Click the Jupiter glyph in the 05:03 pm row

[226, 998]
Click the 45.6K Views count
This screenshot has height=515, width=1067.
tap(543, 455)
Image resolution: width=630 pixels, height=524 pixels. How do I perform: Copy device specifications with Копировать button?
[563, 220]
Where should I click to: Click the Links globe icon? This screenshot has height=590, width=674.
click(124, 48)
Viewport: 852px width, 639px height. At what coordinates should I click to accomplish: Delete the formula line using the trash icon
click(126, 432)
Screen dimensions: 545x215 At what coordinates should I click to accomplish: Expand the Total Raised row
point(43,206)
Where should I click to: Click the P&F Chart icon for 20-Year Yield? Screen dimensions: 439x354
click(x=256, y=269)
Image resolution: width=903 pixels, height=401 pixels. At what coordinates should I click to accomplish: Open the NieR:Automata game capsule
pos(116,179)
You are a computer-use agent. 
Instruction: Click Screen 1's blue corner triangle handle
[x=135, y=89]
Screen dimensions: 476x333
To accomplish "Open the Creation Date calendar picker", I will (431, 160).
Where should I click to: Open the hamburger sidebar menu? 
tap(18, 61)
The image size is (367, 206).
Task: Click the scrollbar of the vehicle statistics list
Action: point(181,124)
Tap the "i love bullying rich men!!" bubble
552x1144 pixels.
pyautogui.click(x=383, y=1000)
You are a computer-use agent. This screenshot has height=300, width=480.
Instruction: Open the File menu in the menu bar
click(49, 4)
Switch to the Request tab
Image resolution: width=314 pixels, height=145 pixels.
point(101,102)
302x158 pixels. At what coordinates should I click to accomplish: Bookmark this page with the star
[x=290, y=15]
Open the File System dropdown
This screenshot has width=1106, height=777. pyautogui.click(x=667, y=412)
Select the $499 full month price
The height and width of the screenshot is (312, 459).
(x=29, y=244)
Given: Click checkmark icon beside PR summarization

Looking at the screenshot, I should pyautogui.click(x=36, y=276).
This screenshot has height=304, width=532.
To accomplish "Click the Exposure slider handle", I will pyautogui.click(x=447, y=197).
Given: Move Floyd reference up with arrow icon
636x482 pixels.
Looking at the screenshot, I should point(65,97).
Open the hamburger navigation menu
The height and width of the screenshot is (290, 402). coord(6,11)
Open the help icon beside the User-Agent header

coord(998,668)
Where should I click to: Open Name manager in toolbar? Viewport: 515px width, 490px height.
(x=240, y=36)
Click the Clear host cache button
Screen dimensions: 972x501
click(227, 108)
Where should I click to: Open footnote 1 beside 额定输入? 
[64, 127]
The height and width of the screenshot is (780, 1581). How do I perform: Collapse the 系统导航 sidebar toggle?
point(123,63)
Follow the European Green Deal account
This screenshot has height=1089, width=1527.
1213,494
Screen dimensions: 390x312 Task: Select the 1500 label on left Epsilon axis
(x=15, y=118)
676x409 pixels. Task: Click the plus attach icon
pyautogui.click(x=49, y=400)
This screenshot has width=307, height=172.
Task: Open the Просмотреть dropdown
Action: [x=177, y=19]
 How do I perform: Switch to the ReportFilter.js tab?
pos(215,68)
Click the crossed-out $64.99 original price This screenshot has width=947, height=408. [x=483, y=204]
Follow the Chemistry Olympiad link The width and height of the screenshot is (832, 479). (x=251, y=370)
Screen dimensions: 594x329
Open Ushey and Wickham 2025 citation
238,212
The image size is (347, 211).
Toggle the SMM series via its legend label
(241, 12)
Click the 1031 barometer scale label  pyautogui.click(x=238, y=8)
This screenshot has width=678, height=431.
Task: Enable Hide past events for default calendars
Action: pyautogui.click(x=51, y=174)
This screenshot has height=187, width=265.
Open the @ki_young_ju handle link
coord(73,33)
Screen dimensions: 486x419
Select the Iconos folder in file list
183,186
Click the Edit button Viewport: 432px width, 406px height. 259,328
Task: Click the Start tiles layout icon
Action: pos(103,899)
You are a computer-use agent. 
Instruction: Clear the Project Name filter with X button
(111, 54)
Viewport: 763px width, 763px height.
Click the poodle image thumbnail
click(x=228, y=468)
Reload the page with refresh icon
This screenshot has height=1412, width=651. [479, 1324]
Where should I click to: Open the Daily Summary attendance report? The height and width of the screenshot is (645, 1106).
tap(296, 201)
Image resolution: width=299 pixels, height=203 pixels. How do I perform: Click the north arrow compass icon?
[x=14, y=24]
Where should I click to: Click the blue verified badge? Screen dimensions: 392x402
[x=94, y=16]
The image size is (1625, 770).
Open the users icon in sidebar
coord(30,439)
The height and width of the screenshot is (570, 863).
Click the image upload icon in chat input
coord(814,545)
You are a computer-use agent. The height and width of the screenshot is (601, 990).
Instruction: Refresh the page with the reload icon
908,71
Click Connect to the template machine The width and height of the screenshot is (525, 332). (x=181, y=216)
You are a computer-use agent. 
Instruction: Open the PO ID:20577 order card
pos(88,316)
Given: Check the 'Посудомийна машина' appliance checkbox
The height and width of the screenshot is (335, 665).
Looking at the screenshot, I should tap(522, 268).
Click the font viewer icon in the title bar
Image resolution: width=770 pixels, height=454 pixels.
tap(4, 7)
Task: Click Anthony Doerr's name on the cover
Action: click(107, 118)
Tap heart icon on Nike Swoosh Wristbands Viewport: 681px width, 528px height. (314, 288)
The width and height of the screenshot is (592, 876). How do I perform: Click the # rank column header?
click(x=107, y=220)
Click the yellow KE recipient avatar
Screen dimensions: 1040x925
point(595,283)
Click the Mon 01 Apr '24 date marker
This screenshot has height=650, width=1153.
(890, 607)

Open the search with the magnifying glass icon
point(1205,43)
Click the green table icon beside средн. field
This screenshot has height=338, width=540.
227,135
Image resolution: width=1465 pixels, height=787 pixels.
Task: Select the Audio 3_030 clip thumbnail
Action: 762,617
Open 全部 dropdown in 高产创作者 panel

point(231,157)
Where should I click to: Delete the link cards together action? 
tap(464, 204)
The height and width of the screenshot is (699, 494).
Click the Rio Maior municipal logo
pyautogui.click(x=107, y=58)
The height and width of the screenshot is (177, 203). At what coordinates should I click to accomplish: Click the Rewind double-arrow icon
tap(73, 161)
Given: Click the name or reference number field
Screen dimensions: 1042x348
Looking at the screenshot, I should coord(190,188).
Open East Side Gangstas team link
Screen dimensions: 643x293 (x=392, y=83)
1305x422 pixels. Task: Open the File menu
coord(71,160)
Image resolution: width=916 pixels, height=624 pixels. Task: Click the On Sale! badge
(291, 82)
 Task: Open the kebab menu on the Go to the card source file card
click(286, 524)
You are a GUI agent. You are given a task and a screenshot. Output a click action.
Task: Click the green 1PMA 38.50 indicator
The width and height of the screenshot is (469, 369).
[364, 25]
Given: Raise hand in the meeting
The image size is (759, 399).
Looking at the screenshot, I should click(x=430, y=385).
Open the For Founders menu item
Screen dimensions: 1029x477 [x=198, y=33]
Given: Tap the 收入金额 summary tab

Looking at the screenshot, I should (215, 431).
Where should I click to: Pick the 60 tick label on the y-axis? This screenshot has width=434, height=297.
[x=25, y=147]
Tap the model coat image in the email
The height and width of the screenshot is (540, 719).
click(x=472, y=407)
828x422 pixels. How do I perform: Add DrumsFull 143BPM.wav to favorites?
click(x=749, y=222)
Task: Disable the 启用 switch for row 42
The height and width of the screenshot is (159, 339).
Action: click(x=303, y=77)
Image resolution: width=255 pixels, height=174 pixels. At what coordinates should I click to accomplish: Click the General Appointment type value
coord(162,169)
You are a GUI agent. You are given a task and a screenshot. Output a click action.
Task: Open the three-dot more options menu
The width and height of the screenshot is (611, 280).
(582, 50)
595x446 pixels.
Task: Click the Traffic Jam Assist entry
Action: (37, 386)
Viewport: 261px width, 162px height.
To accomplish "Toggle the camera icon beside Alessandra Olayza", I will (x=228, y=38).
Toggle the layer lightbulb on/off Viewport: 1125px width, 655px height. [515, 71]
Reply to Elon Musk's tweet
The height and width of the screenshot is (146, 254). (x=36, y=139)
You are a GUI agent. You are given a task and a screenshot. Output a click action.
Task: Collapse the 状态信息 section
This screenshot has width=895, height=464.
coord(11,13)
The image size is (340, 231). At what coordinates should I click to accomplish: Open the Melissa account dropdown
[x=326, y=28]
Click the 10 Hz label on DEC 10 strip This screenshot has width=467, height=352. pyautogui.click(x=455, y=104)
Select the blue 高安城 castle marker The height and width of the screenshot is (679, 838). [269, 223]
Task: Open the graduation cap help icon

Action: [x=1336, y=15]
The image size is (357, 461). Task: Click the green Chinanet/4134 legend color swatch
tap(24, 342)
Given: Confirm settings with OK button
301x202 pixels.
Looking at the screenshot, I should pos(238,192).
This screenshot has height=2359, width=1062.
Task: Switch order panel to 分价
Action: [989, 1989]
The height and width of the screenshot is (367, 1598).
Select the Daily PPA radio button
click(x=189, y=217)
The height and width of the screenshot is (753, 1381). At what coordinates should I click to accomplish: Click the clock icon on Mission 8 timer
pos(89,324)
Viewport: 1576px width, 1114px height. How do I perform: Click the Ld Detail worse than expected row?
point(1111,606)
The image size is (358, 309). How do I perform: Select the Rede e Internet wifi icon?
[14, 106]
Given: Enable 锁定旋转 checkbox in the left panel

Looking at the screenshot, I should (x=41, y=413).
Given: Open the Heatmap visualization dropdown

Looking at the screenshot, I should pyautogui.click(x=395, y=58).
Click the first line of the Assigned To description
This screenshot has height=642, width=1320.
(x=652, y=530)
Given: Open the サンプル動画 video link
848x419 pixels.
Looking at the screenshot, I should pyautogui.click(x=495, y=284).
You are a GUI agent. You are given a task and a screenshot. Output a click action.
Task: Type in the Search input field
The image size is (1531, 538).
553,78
####################
* **Task goal**:
The lines above that hold the word "Follow" are the ones to copy.

* **Solved problem**:
Follow the European Green Deal account
Follow the Chemistry Olympiad link The width and height of the screenshot is (832, 479). (x=251, y=370)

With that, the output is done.